▶ [AIM 1]
Copy from the swimming story the passage starting with "Naturally, the child" and going on through "one second longer.".

▶ [READING TEXT]
I’ll tell you a little story about a child whose parents made him swim competitively from the age of 5 until the age of about 17.

Swimming is great exercise and very much conducive to the physical well-being of a child if accompanied with a balanced, appropriate diet. Unfortunately for the child in this story, while he swam much more than most people ever do in their lives, his parents didn’t know a thing about nutrition. As a result of this, after the age of 5, he began to gain substantial weight and he kept that weight on for many years after.

In the 90’s, it was the “thing” for male competitive swimmers to wear very little. Ever heard of a Speedo? Most people have. Well, this child wore a Speedo for years as it was required in the sport.

That’s a Speedo. It covers the genitals, most of the buttox and absolutely nothing else. Why? Because male children aren’t supposed to cover up any other part of their body. And the assumption that is made is that male children are 100% all right with that. Well, there are some who are not. Ever seen a fat guy in a Speedo?

The child in our story was an overweight kid forced to wear a speedo from about age 6 until he finished swimming at age 17. Swimming, at one point, was a summer sport. With the invention of the indoor pool, it became a year around activity, but there were still seasons. Every time a season was about to start, the child would plead with his parents to be allowed to play another sport, one in which he did not have to “bare all” for his competitors and the audience. And every time he pleaded, his request was denied.

His parents were so blinded by their love for him that they didn’t see what other people did. They didn’t see a fat kid in a speedo standing on the starting blocks. They saw their beloved son and there was not a thing wrong with him in the world.

Naturally, the child was bullied and belittled by his swimming peers. After a while, he grew accustomed to this antagonistic relationship with the other children. As a result of years of antagonization, when the child entered his early teens, he had been molded into a callous, mean-spirited young man. His best defense was an offense and since he was bigger than other children his age, he was rarely challenged to a physical confrontation. He never became the bully, but he found himself running with the bully crowd. If someone was going to suffer, it wasn’t going to be him. He’d revel in the suffering of others and, on occasion, cause it, but he wouldn’t dare let himself be the victim for one second longer.

Despite being 2 to 3 times the size of other children, the child in our story became an adept swimmer, regularly defeating many of his opponents. In particular, he took a liking to the 500 meter event, which was, at the time, the longest event in terms of distance. Children much smaller than him would give up well before the event was over. Some would even stop to take breaks, but not our main character. He kept swimming. He’d beat those smaller children, even if it killed him. Many times he ended up lapping some of his fellow competitors.

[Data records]

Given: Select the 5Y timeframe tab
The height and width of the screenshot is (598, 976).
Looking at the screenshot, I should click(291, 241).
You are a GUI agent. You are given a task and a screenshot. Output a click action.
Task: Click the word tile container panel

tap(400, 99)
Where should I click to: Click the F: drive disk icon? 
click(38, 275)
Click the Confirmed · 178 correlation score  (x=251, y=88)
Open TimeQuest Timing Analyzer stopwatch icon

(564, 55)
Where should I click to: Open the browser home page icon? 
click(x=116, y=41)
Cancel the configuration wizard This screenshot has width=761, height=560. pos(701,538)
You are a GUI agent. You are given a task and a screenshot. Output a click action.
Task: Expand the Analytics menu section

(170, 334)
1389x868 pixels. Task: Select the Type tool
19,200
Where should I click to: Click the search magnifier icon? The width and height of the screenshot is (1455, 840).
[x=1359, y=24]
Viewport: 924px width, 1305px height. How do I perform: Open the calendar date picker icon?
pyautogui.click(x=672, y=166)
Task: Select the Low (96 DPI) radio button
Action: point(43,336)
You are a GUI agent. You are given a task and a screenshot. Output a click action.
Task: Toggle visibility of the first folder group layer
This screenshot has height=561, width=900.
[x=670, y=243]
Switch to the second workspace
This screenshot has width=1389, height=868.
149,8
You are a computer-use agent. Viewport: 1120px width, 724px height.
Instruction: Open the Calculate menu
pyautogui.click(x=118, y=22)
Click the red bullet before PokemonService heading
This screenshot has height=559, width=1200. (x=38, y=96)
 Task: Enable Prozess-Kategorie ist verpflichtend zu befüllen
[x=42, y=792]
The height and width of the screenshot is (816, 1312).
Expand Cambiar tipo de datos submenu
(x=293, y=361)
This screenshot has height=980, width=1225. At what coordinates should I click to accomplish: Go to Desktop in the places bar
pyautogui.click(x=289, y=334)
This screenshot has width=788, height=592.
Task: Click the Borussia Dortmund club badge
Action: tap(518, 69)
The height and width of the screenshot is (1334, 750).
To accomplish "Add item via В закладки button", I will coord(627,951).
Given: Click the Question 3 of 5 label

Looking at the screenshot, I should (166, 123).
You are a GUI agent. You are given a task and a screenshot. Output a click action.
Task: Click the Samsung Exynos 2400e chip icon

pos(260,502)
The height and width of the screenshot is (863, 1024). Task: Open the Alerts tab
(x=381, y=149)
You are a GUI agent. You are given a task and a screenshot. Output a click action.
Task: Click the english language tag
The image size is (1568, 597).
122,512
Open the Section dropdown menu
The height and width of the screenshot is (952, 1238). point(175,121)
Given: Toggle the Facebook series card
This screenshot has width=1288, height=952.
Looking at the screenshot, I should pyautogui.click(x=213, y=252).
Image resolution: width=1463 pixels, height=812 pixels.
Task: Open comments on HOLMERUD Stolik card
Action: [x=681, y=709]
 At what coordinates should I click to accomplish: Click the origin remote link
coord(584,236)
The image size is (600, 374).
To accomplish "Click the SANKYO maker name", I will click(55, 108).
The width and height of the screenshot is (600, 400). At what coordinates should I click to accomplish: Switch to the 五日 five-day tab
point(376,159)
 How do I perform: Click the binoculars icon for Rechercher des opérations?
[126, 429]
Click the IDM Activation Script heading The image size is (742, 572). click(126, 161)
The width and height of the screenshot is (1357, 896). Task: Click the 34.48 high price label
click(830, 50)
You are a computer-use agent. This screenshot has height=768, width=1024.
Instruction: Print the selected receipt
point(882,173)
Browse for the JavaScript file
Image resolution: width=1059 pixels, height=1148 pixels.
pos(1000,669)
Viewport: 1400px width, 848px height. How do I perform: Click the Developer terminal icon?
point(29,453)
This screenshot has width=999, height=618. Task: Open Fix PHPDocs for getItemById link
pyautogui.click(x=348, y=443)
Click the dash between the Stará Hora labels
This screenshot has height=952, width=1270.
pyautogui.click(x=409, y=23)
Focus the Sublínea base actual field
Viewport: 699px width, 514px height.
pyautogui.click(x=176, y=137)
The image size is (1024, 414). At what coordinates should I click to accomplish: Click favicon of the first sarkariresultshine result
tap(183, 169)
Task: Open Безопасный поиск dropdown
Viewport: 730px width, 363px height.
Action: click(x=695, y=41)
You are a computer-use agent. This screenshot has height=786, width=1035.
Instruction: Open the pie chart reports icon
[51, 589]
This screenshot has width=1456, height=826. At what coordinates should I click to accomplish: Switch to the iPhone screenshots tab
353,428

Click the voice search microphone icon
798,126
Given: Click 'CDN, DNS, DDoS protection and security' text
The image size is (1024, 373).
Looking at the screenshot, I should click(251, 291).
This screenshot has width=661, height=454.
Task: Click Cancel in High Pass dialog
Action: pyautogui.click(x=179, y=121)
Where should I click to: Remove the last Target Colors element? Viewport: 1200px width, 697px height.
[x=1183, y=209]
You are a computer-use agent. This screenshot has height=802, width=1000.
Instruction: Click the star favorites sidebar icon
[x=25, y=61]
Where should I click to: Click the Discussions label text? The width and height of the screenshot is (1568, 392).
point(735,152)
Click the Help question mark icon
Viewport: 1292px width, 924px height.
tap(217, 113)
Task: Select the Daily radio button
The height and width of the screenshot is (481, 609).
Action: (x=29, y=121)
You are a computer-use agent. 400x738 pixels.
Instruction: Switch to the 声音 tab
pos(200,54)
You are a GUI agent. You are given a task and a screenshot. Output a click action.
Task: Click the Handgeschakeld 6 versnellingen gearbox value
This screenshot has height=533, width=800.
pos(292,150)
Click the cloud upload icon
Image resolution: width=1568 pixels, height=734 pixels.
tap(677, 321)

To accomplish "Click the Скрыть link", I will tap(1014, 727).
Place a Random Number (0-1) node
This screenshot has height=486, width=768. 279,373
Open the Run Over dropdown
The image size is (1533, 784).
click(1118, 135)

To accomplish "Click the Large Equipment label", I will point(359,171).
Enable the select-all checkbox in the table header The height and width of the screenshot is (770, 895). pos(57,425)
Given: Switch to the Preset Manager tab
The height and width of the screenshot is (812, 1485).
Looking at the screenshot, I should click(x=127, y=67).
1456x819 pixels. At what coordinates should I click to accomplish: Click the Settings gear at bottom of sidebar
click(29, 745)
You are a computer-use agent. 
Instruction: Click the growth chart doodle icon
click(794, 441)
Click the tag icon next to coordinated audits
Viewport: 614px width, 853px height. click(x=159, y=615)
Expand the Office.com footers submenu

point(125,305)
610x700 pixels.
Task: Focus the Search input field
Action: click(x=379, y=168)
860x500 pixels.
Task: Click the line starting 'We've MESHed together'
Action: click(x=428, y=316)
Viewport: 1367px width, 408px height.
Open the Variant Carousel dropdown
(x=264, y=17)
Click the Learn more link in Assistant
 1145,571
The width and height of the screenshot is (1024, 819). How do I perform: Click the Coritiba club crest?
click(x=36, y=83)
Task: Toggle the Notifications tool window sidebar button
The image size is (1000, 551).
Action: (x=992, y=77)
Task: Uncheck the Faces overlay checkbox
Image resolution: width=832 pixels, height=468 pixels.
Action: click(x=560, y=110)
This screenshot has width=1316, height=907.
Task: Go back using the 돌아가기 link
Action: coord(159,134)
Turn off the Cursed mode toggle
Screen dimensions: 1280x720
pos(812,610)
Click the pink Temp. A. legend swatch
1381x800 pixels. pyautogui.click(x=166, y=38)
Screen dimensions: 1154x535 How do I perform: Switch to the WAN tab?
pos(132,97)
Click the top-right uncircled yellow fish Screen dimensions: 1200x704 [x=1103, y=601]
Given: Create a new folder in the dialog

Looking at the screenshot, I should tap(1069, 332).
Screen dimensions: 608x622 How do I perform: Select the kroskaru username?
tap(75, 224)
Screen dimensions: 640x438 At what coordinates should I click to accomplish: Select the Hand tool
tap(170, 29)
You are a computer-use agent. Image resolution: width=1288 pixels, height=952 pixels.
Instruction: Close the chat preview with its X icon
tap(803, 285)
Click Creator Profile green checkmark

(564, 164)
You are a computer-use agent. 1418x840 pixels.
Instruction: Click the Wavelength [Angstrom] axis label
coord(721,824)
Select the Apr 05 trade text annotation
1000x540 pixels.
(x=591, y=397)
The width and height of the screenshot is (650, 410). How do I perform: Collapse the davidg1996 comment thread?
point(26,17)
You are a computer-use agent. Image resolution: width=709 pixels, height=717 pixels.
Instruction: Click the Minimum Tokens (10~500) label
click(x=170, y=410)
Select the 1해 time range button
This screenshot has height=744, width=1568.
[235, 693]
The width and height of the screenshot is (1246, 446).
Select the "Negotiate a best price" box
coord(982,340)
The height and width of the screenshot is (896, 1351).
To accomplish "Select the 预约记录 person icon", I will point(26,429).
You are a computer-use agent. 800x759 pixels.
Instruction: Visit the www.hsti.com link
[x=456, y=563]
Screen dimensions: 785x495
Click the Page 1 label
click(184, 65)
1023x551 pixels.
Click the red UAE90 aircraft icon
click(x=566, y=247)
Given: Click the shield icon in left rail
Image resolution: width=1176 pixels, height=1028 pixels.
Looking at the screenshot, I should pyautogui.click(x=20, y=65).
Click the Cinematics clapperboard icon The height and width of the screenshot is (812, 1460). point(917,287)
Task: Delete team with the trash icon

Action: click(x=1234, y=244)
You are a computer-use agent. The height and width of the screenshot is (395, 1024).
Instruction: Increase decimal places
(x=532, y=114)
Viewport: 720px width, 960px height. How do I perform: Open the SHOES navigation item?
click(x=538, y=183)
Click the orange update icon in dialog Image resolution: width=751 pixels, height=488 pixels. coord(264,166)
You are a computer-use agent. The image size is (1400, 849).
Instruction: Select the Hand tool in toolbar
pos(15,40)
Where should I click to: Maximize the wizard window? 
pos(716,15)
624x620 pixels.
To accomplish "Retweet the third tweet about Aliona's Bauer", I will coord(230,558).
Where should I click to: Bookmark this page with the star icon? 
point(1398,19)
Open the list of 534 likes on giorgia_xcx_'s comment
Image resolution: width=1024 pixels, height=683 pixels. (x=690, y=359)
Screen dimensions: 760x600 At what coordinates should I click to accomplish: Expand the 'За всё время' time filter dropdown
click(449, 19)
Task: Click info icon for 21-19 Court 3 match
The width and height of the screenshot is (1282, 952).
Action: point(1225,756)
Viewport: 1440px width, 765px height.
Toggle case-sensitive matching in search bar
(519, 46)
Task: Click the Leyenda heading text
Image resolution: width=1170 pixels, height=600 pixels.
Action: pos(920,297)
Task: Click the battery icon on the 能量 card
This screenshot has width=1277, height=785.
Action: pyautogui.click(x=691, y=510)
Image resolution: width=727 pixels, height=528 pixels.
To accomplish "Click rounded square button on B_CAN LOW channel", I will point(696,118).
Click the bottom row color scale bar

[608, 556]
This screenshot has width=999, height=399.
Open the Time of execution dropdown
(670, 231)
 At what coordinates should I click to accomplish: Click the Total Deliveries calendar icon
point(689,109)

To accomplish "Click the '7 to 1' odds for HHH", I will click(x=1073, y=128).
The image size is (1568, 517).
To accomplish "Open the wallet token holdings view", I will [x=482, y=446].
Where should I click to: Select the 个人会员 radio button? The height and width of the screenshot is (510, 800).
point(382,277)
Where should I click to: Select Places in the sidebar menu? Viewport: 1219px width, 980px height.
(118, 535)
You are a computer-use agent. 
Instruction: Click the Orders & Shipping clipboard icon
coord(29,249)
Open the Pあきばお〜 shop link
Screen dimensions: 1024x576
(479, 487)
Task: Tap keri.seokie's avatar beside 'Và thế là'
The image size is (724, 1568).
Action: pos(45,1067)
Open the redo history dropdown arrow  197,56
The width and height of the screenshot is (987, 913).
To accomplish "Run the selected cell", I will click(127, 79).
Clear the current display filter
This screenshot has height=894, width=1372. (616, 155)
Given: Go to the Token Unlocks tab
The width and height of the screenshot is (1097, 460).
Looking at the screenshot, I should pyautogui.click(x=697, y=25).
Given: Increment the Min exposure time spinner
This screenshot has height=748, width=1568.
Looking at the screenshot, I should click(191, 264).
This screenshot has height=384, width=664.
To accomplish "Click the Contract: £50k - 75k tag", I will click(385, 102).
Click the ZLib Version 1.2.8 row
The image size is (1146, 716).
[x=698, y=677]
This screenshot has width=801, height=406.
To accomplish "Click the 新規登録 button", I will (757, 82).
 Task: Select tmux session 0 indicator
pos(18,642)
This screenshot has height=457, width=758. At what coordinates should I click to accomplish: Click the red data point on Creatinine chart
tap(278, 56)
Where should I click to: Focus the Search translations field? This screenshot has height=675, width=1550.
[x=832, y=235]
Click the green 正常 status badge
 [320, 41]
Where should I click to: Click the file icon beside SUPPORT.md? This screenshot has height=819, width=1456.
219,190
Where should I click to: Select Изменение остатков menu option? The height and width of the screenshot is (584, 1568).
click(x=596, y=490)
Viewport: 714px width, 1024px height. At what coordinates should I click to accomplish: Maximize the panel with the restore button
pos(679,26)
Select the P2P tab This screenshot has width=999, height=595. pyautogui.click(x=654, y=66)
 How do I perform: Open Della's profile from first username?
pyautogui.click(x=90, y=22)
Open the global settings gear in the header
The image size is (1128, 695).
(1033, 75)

▶ [AIM 2]
Turn the data entries, starting with the first line of the entries and going on through the line with "tap(400, 99)", into a Markdown table with the columns No. and Line, leaving out blank lines.

▶ [SOLUTION 1]
Naturally, the child was bullied and belittled by his swimming peers. After a while, he grew accustomed to this antagonistic relationship with the other children. As a result of years of antagonization, when the child entered his early teens, he had been molded into a callous, mean-spirited young man. His best defense was an offense and since he was bigger than other children his age, he was rarely challenged to a physical confrontation. He never became the bully, but he found himself running with the bully crowd. If someone was going to suffer, it wasn’t going to be him. He’d revel in the suffering of others and, on occasion, cause it, but he wouldn’t dare let himself be the victim for one second longer.

▶ [SOLUTION 2]
| No. | Line |
|---|---|
| 1 | Given: Select the 5Y timeframe tab |
| 2 | The height and width of the screenshot is (598, 976). |
| 3 | Looking at the screenshot, I should click(291, 241). |
| 4 | You are a GUI agent. You are given a task and a screenshot. Output a click action. |
| 5 | Task: Click the word tile container panel |
| 6 | tap(400, 99) |